A relatively new variation of the Golden Rule argument is being courtroom-tested by some prosecutors; it's called "channeling." It's a rhetorical trick in which prosecutors transform themselves into the body, mind, and voice of the victim and then speak to the jury in the first person as though the victim were speaking, and narrating the victim's thoughts, fears, anguish at being confronted by a murderous defendant, and the ultimate horror of describing the desperate moments before being killed, and the terrifying details of their murder. Needless to say, given a horrible murder context, and an experience of death performed dramatically and heroically, channeling can be an incredibly powerful technique to bring to life in the courtroom the dead victim and inflame the jury with incalculable prejudice.

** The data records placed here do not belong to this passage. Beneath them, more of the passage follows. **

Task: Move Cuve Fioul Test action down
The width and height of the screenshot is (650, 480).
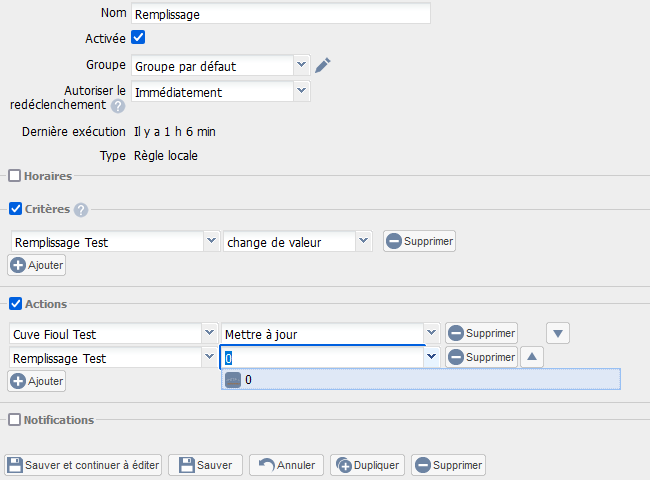Action: click(559, 333)
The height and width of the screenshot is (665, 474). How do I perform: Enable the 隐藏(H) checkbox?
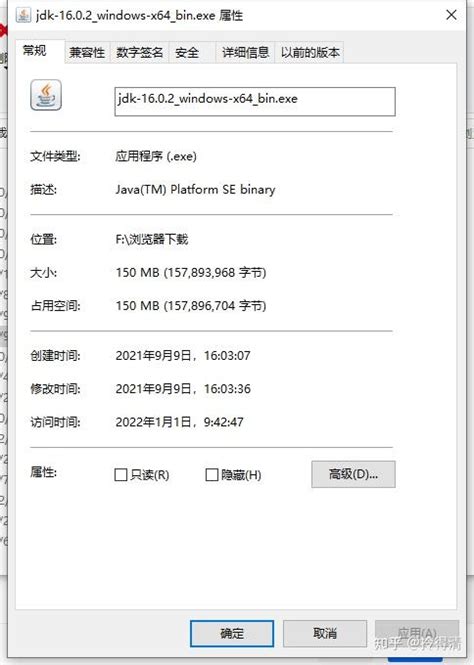point(212,475)
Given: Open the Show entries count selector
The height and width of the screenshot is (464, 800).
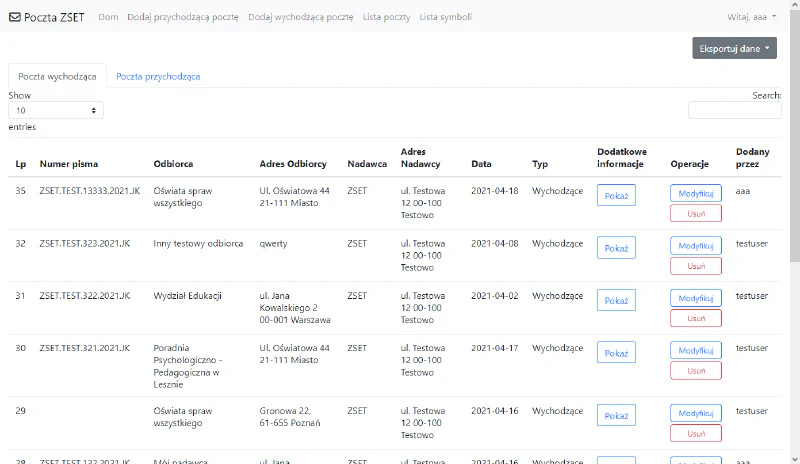Looking at the screenshot, I should 56,110.
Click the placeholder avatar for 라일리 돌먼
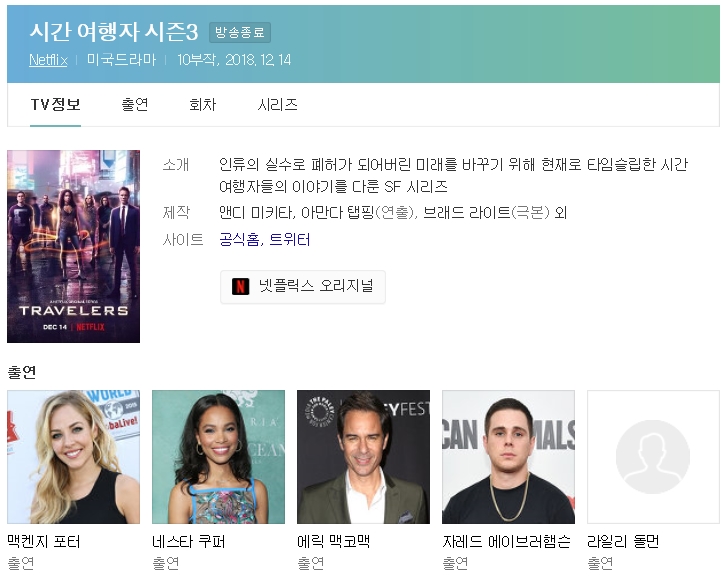This screenshot has width=722, height=578. [652, 456]
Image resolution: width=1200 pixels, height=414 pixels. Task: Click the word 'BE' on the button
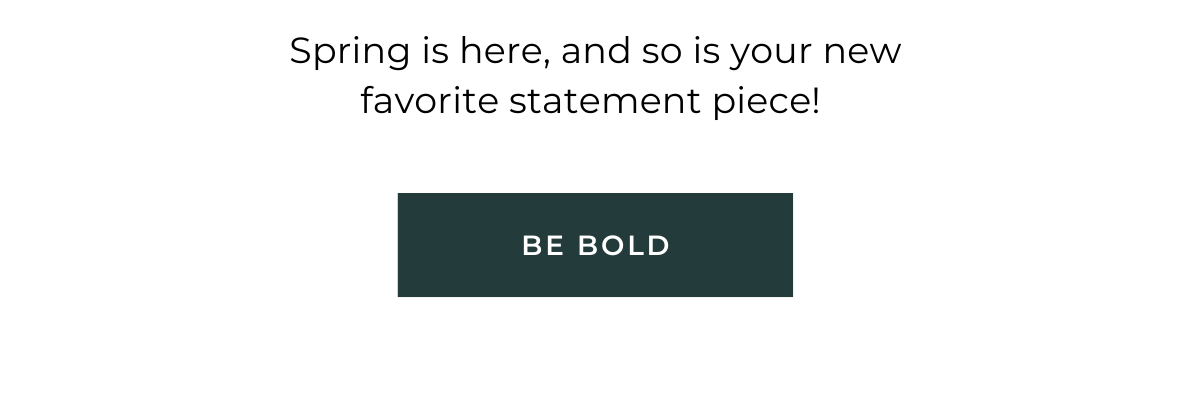[x=544, y=245]
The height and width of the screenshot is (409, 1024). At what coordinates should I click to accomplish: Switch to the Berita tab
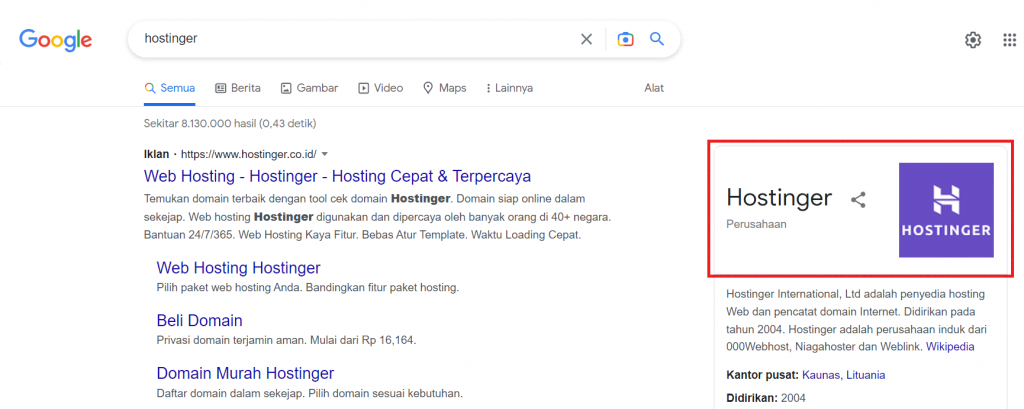pos(238,88)
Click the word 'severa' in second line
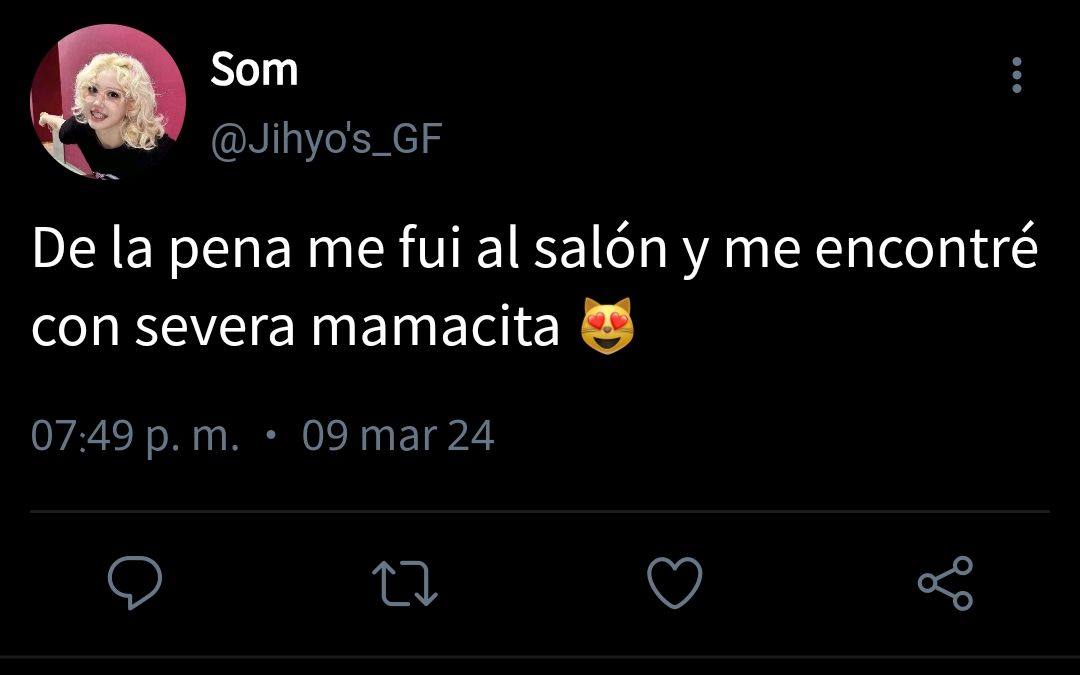The width and height of the screenshot is (1080, 675). click(215, 328)
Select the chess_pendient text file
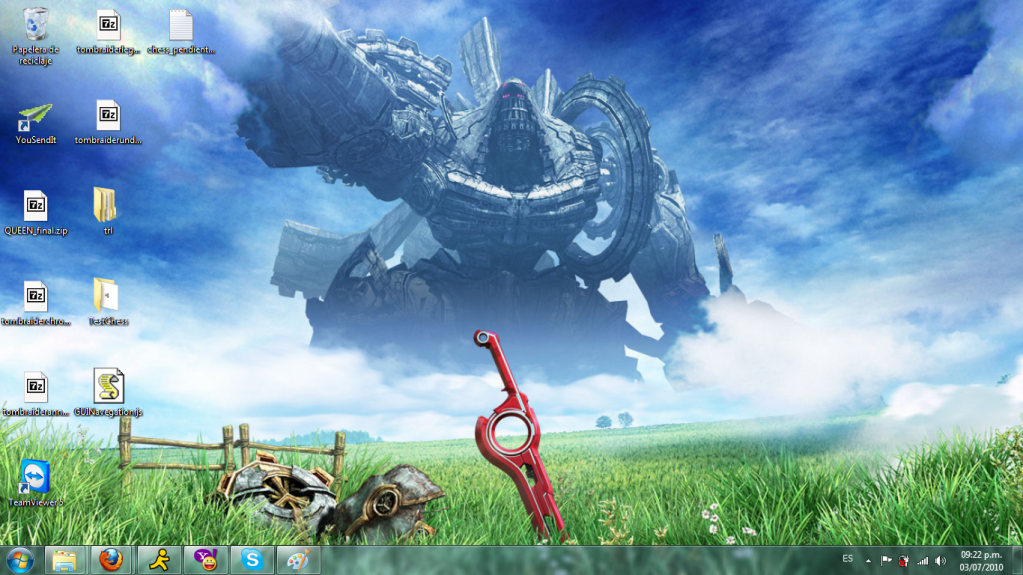1023x575 pixels. tap(180, 26)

So, in a recent murder case, the defendant concededly killed the victim with a shotgun but claimed self-defense after the victim entered his home without invitation. The prosecutor's argument assumed the identity of the victim: "My name is [the victim]. I was 55 years old when I was ambushed and murdered by the Defendant." The prosecutor, all in the voice of the victim, described the events leading up to the shooting. "I see Mark raise a shotgun, this 12-gauge shotgun. I look at Mark. I'm scared. I say to him, 'Mark, please don't shoot.' I didn't stop him. He fired one single 12-gauge round directly into my belly. I fall backwards."

The prosecutor went on to narrate in the victim's voice the events after the shooting, describing the police arriving and the victim dying: "I can hear sirens arriving. I'm still barely alive, but not really conscious. The deputy eventually comes up to my near lifeless body. He calls Flight for Life. A few minutes later the helicopter lands and the medical staff and the police get me into the helicopter, take me to the hospital. Somewhere between that flight from the defendant's residence to the hospital I die."

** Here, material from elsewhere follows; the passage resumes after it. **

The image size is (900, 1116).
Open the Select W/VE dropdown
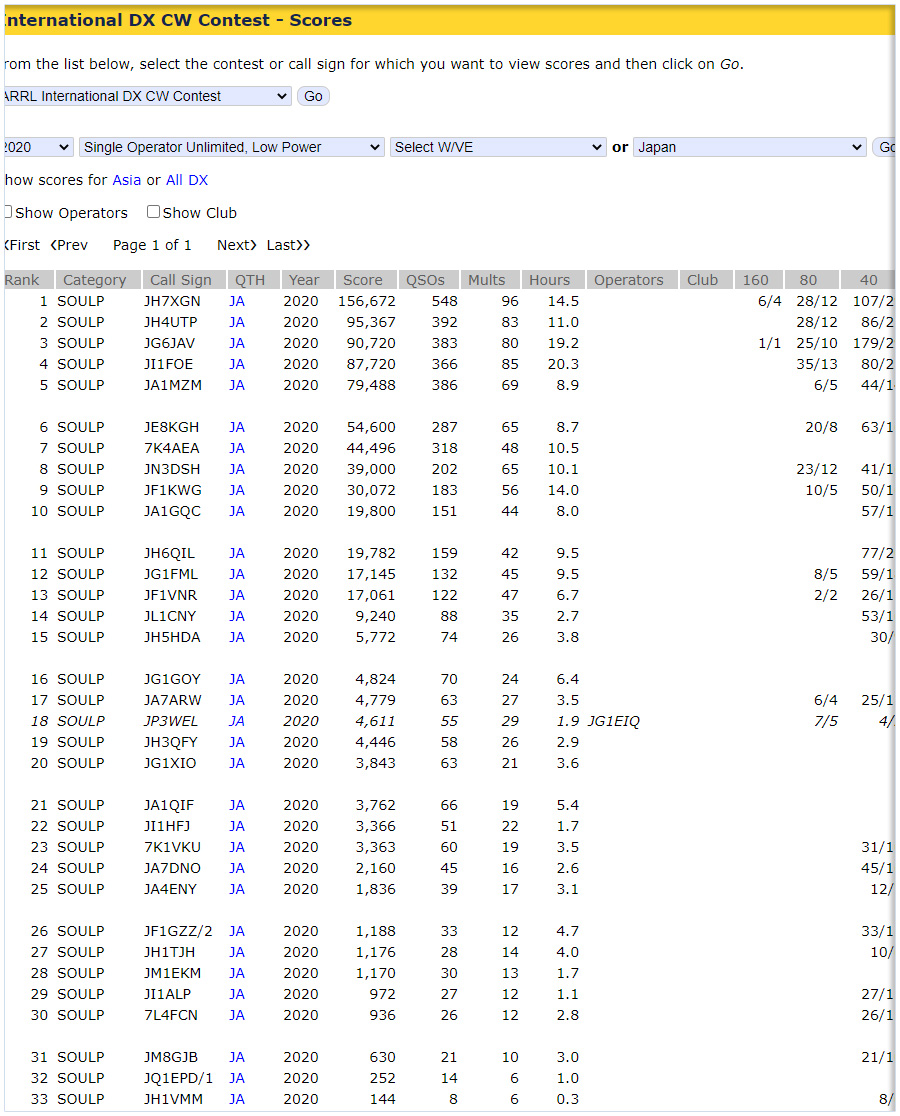click(497, 147)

The prosecutor's trick is impermissible, and violated the defendant's right to a fair trial. A jury trial is not an unregulated slugfest in which the combatants can inflict low and foul blows. There are rules of engagement which all lawyers are supposed to follow, especially prosecutors, who given their power and prestige with juries probably wield more influence and persuasive power in a courtroom than any other lawyer. Although all lawyers violate the rules sometimes, prosecutors violate the rules often, often with impunity, and without any significant oversight or accountability.

The channeling by the prosecutor is an insidious rhetorical trick calculated to inflame the passions and prejudices of the jury. It's a version of the Golden Rule argument by transporting the jury into the victim's persona, inviting the jury to view the case through the victim's eyes, and begging the jury for sympathy and revenge. The prosecutor is able to use this technique dramatically to bring back to life in the courtroom the victim, and thereby divert the jury from its singular duty to decide the case on a rational and objective assessment of the evidence. The prosecutor's narrative also violates rules barring a prosecutor from expressing personal opinions about the evidence, including the victim's thoughts and feelings before he died -- describing the victim as "scared" and "surprised." The prosecution also manipulated the evidence to include what the victim might have testified to, but did not, and certainly with no opportunity for the defendant to cross-examine the fictitious witness created by the prosecutor.

Prosecutors, like all lawyers, want to win, a perfectly legitimate objective. But in contrast to lawyers generally, prosecutors have to win fairly, not by using unethical tricks.